The plays in this anthology provide a sampling of the "first wave" of new Winnipeg playwrighting.
"Alf Silver was the most significant figure in the early stages of Winnipeg´s modest playwrighting boom. His three plays at the Warehouse - Thimblerig (1982), Climate of the Times (1983), and Clearances (1984) - had a confident professionalism and ambition which proved Silver´s immunity to the usual Winnipeg habit of self-abnegation. Climate of the Times aroused the most controversy of the three, both over its theme and over its merits as a play. Its apparent aim is to indentify a Fascist tendency in the feminist movement, particularly in the alliance of some members of that movement with right-wing groups concerned with banning pornography. In fact, the play is also a dissection of the character of its heroine, Lorna, seeming to suggest that her fanaticism and political opportunism are linked to defects in her personality and personal relationships."

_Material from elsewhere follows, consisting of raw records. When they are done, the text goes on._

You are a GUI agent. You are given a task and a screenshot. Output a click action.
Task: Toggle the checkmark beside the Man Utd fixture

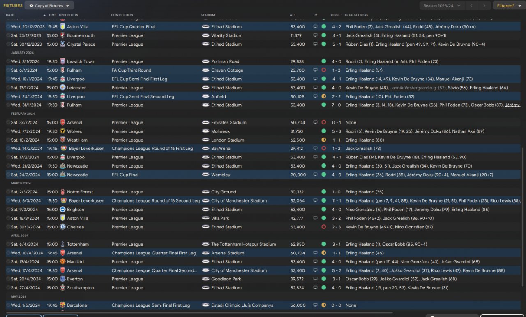click(8, 262)
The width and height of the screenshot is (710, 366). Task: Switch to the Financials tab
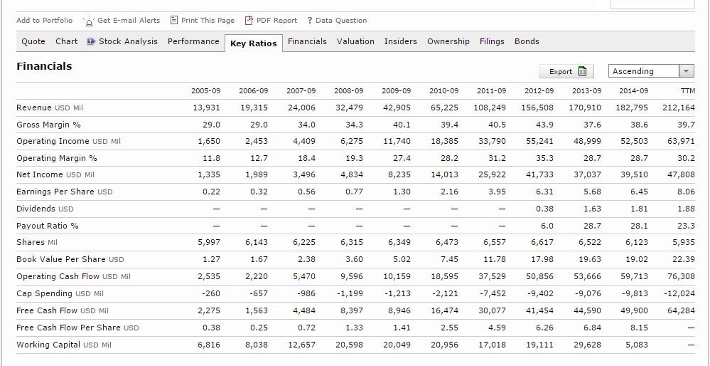coord(307,41)
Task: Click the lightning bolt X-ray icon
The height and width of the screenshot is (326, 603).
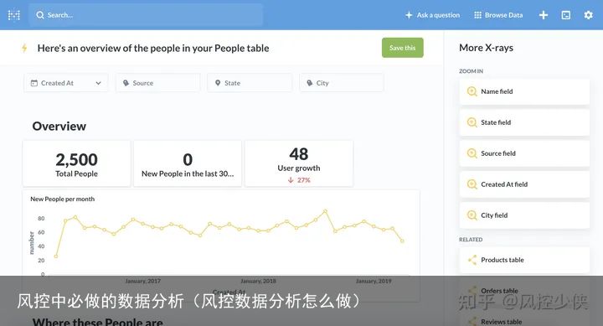Action: pyautogui.click(x=24, y=48)
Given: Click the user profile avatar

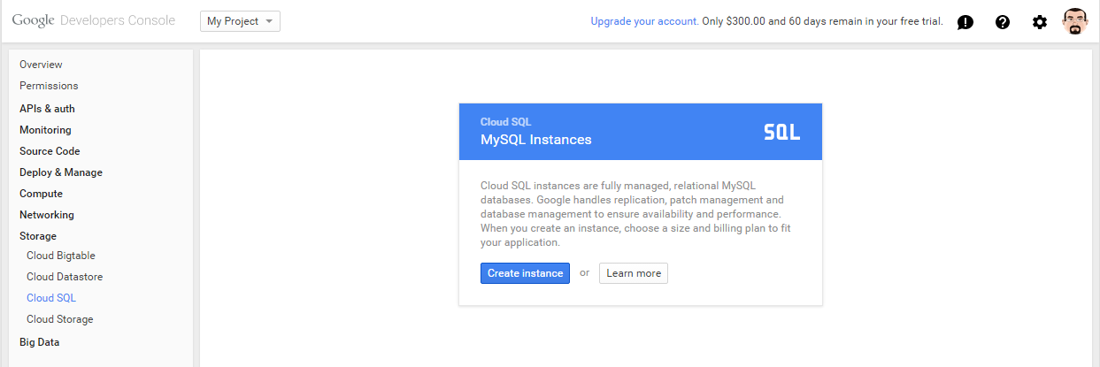Looking at the screenshot, I should click(x=1075, y=21).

"Bruce McManus´s ... Caffé is a lighter but more successful work; it was commissioned by the University of Winnipeg for its fourth-year acting class, a fact which explains its large, mainly-female cast. McManus seems fascinated by the attitudes manifested by the new artistic avante-garde precisely because they represent a reversal of the usual Winnipeg pattern; instead of using art as a means of expressing and fostering social committment, the New Wave uses everything - including social committment - as a means of creating art ... But the play is far from being an attack or even a satire on the New Wave; McManus seems rather to cherish every nuance of the new generation´s rejection of the traditional left-wing attitude to art, and to relish the discomfiture of the "serious" writer, Norman, who in many respects is his own alter-ego."

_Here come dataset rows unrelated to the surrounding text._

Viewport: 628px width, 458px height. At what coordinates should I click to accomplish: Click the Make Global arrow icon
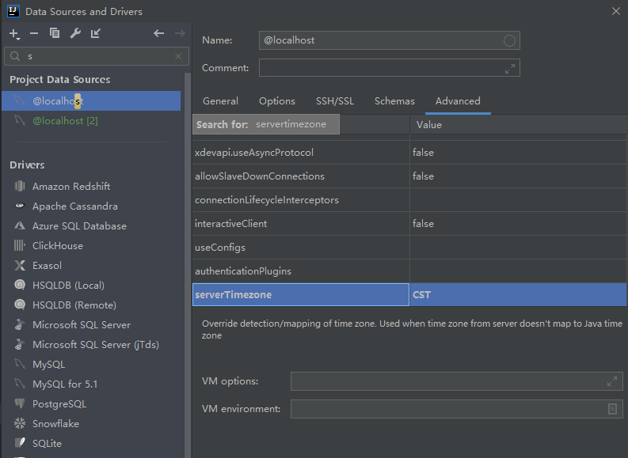point(96,33)
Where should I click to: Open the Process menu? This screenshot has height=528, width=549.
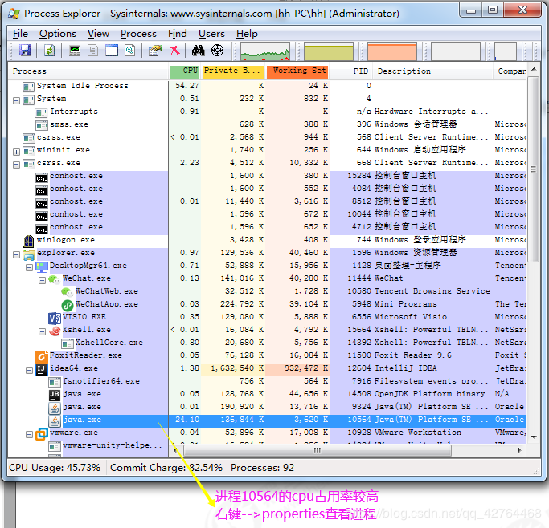point(138,34)
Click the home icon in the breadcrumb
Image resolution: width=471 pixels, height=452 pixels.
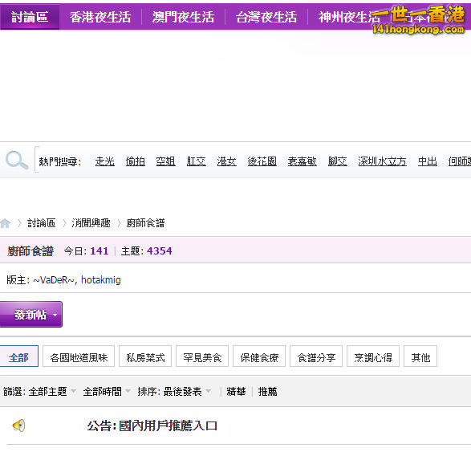pos(6,223)
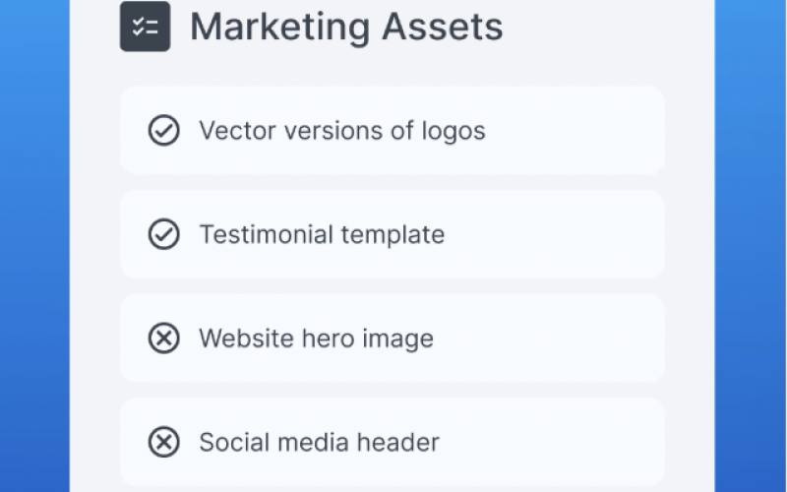Select the Social media header label text
The width and height of the screenshot is (787, 492).
click(x=319, y=442)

"Alan Williams´s In Dreams ...was presented by the Hull Truck Theatre in England in 1981, long before Williams even came to Canada. Yet Williams belongs in a volume of Winnipeg plays, not only because of his great popularity and influence here - he had four productions on Winnipeg stages during the 1985-86 season - but because of his clear affinity to the Winnipeg playwrighting mode ... The dissection of the urban-folk-singer mentality exemplified by Ralph in In Dreams is very much in the Winnipeg mode. But William´s work also has many qualities which bespeak his origins in a richer theatrical environment."